David Murray Bequest Centenary

1908 - 2008 

14 August - 19 October 2008

 

The name David Murray is synonymous with the Gallery’s fine collection of prints and drawings. This year marks the centenary of his bequest to the Gallery – some 5,000 old master prints, which totally transformed the Gallery’s print collection. Prior to his bequest, the institution’s fledgling print collection contained only seventy-six items, being mainly British prints. David Murray’s collection was rich in European old master prints, so establishing a new collecting path for the Gallery. Highlights included German Renaissance prints by Albrecht Dürer and Hans Baldung Grien, Dutch and Flemish prints by Hendrick Goltzius, Rubens and Rembrandt, Italian prints by Mantegna, Marcantonio Raimondi and Castiglione, as well as an old master drawing of St Jerome by Giambattista Tiepolo.
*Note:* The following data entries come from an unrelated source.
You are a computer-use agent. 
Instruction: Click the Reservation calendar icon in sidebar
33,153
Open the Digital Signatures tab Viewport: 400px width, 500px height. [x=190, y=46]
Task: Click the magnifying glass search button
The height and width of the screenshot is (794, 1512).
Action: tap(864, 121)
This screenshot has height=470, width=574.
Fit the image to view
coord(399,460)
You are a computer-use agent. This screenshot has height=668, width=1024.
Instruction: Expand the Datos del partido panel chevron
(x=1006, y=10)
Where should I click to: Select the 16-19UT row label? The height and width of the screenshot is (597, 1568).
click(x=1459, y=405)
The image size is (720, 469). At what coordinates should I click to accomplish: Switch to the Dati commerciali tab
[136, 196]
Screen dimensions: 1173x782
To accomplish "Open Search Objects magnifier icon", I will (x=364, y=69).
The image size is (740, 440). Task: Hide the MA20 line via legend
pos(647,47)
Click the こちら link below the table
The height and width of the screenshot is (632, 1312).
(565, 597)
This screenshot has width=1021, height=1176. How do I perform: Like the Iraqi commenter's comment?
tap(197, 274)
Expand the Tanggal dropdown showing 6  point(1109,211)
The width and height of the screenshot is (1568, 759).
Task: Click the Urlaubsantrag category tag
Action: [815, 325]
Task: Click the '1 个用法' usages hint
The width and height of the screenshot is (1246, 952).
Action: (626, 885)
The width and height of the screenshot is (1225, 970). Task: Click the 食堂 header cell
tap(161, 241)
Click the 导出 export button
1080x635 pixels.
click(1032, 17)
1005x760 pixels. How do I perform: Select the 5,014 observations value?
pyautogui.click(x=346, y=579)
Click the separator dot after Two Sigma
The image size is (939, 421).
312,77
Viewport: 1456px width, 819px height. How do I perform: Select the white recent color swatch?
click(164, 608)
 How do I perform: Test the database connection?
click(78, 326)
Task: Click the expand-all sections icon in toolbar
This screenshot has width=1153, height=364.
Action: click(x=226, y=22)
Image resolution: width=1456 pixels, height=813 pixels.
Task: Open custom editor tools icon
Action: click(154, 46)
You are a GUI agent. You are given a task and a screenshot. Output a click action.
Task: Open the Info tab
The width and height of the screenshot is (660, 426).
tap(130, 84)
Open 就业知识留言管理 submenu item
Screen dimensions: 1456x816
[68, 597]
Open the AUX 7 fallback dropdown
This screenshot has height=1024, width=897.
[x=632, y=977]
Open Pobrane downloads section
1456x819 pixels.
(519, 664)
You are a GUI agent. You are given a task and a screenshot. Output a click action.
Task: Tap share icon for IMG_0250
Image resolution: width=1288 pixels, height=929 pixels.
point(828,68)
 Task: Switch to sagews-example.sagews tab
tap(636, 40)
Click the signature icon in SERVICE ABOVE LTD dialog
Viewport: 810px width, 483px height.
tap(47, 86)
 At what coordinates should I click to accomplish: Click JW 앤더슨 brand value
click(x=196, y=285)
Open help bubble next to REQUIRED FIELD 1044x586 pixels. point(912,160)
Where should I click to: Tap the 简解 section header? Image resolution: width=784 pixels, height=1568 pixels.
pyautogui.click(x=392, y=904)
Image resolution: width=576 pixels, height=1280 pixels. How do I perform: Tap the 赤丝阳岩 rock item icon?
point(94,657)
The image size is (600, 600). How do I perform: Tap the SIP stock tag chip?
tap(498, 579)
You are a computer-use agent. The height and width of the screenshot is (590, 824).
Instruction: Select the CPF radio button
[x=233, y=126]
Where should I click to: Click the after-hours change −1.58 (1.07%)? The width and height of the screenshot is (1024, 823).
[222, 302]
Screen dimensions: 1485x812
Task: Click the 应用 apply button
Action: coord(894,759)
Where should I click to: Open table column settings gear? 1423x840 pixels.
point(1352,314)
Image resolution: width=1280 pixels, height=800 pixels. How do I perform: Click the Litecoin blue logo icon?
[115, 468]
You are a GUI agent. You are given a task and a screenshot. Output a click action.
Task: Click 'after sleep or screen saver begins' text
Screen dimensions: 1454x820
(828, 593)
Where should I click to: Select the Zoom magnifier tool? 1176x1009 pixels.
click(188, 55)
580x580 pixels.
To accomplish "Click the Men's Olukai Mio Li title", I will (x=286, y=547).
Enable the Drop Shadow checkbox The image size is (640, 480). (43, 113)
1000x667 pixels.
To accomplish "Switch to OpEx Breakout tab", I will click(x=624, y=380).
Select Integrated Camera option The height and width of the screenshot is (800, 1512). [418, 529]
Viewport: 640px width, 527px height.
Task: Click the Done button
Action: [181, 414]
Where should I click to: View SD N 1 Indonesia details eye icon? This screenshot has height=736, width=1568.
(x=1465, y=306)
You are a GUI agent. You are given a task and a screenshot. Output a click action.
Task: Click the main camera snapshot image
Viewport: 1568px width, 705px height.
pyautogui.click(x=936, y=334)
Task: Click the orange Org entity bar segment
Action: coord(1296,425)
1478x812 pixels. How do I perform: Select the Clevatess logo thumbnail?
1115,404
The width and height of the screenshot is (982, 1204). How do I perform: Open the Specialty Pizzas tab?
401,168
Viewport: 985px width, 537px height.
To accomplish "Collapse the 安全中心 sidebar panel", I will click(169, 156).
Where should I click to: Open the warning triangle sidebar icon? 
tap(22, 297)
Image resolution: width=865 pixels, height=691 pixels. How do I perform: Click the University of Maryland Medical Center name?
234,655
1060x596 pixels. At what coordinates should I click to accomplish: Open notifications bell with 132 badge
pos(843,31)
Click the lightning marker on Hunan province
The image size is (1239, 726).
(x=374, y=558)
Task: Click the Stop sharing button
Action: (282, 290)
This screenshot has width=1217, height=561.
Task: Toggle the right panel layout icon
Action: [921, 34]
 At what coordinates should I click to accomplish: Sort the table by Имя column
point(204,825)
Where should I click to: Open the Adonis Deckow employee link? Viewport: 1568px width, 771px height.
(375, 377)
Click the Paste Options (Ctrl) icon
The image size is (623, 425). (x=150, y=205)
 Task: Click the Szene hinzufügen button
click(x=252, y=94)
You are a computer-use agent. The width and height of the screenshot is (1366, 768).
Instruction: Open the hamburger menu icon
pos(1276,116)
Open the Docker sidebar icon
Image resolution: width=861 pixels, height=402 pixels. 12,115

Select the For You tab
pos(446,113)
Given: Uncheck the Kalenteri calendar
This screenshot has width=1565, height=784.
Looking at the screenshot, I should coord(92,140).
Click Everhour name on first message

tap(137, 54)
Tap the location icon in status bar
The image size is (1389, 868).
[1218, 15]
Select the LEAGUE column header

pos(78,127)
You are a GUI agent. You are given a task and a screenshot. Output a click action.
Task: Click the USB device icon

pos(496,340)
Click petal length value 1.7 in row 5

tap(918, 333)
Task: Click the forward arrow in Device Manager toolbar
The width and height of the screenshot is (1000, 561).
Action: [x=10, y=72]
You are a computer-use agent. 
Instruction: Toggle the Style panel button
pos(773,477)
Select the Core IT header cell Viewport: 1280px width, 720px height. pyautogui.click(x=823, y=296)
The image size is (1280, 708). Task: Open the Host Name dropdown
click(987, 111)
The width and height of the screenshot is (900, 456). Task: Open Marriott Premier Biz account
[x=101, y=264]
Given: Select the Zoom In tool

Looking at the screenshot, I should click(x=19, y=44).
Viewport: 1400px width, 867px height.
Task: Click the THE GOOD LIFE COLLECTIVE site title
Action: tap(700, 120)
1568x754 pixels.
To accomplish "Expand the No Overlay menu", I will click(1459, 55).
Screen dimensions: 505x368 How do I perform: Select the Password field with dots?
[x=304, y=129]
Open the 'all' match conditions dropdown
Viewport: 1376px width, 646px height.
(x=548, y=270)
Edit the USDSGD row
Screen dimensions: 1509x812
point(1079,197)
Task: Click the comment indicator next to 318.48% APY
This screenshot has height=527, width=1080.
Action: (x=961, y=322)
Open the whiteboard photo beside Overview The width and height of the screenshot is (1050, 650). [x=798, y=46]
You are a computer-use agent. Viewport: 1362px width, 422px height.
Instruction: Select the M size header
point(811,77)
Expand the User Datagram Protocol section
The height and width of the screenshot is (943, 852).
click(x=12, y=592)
The descent from the Cross by torchlight  
Rembrandt Harmensz Van Rijn, The Netherlands, 1606-1669, The descent from the Cross by torchlight, 1654, Amsterdam, The Netherlands, etching, drypoint on paper, 20.9 x 16.2 cm; David Murray Bequest Fund 1949, Art Gallery of South Australia, Adelaide.


David Murray also bequeathed £3,000 to the Gallery for the establishment of a print room and the ongoing purchase of prints. In the century since, over 1,500 European and Australian prints have been purchased with these funds. Fine prints by William Blake, Jacques Callot, Honore Daumier, Francisco Goya, Pablo Picasso, G.B. Piranesi, Rembrandt, Toulouse-Lautrec and many others have strengthened the European collection; while prints by Henri van Raalte, Lionel Lindsay, Margaret Preston, Jessie Traill, Dorrit Black, Noel Counihan, Fred Williams, John Brack and Brett Whiteley are among key works added to the Australian collection.


David Murray, a Scot, lived in South Australia from 1853 until 1900. With his brother William, Murray initially established a drapery store in Gilbert Place. By the time he moved to London in 1900, David Murray was the senior partner of a flourishing import and export business. Murray was also well known in civic life in Adelaide, serving as a member of Parliament, an elder of the Flinders Street Presbyterian Church, founder of the Adelaide YMCA, and benefactor to educational institutions such as the School of Mines and Industries and University of Adelaide.